I have periodic payments built into all my contracts, with the final payment taking place after acceptance tests, but before me surrendering all materials and code. I won't say this is a 100% bulletproof solution, but the alternatives suck.
> If they're out of state, prepare to deal with an expensive legal process > you won in a small claims court - good luck collecting
While these statements are generally true, it shouldn't dissuade anyone from pursuing these remedies.
Years back I took a small programming contract with a 'friend of a friend' that ended with me delivering what was asked and them suddenly not having any money, claiming the company was going under.
They were in another state. I filed small claims by mail and they never responded, so I got a default judgement without ever needing to travel, for under $500 in total fees. The judgement is worthless though, right? Probably...
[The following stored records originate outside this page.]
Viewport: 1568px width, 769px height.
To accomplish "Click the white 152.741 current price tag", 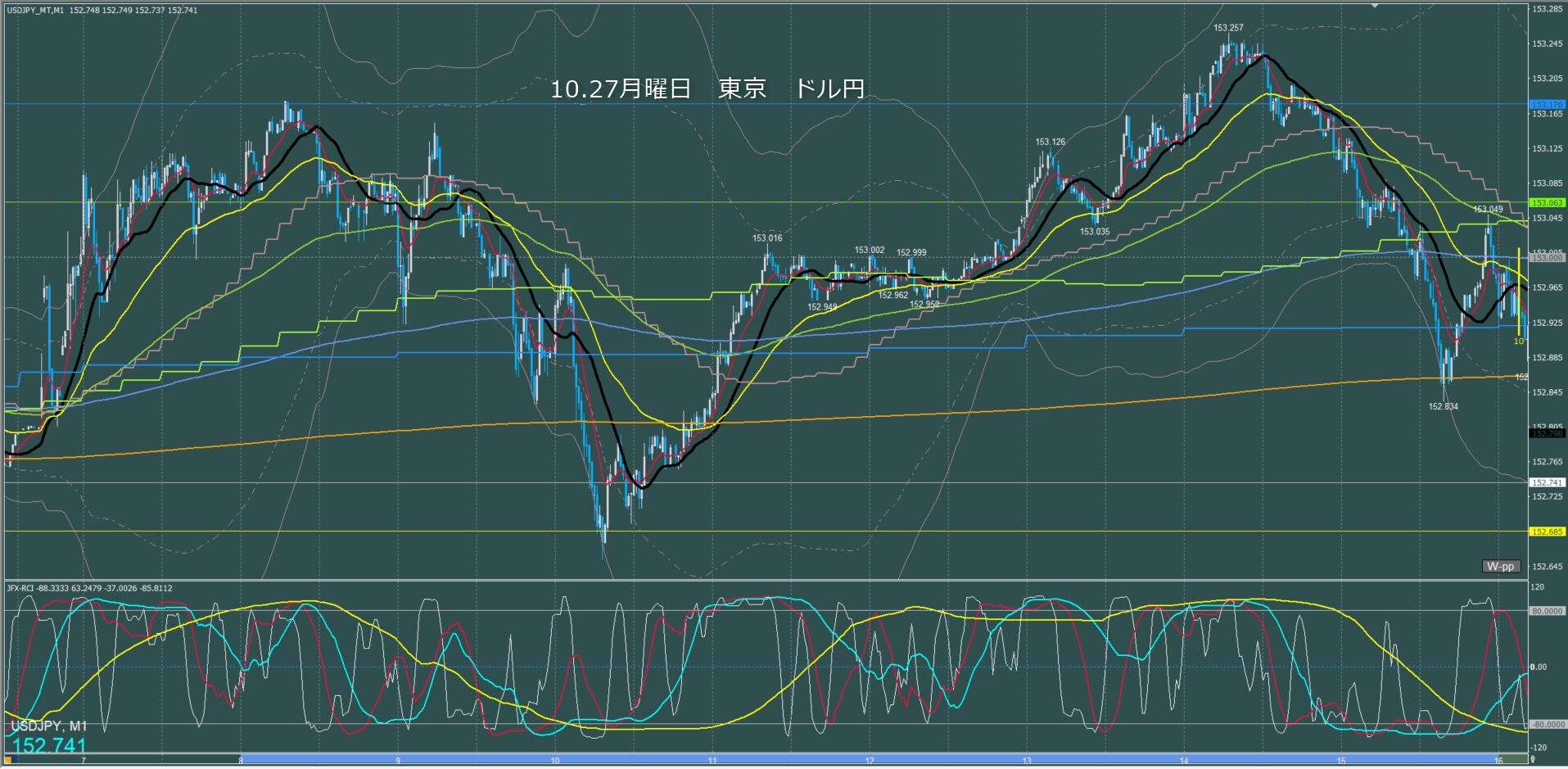I will pos(1547,482).
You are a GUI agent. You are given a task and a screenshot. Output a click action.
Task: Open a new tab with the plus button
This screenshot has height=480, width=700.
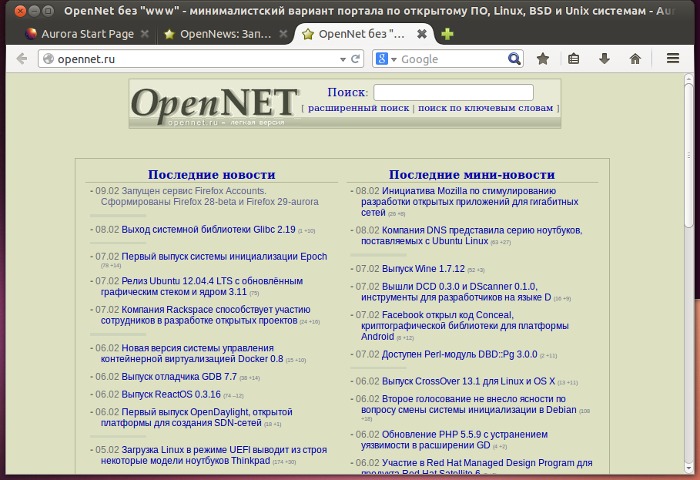(x=447, y=34)

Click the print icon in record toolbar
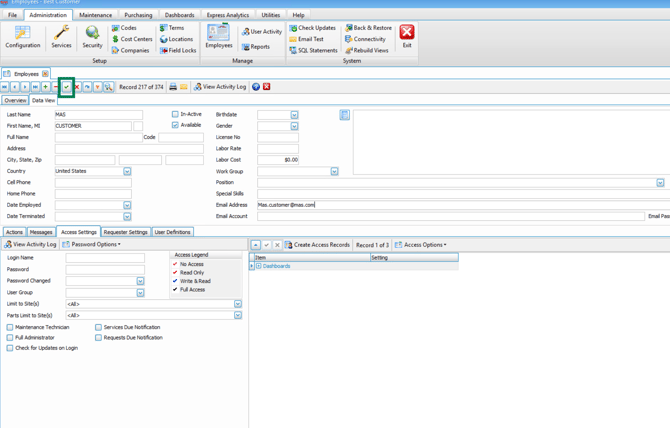pyautogui.click(x=173, y=87)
Fast forward about a month and they had an investor willing to float the company for a while longer, but now my judgement is a giant wrench - the investor won't give them money as long as this is hanging around. I got the cofounders to jointly take on the debt personally (after consulting with a lawyer that this was possible - he didn't even charge for the consult!) and I vacated the judgement against the LLC.
A short while later the LLC went under anyway, but since I had both founders' personal finances under my thumb (which would allow garnishing wages, obtaining leins, etc.) I was able to recoup the entire contract amount from them personally.
I wouldn't have spent more than about $1,000 chasing that money down, but a few hours of paperwork and a few hundred dollars ended up making it easily worth my while.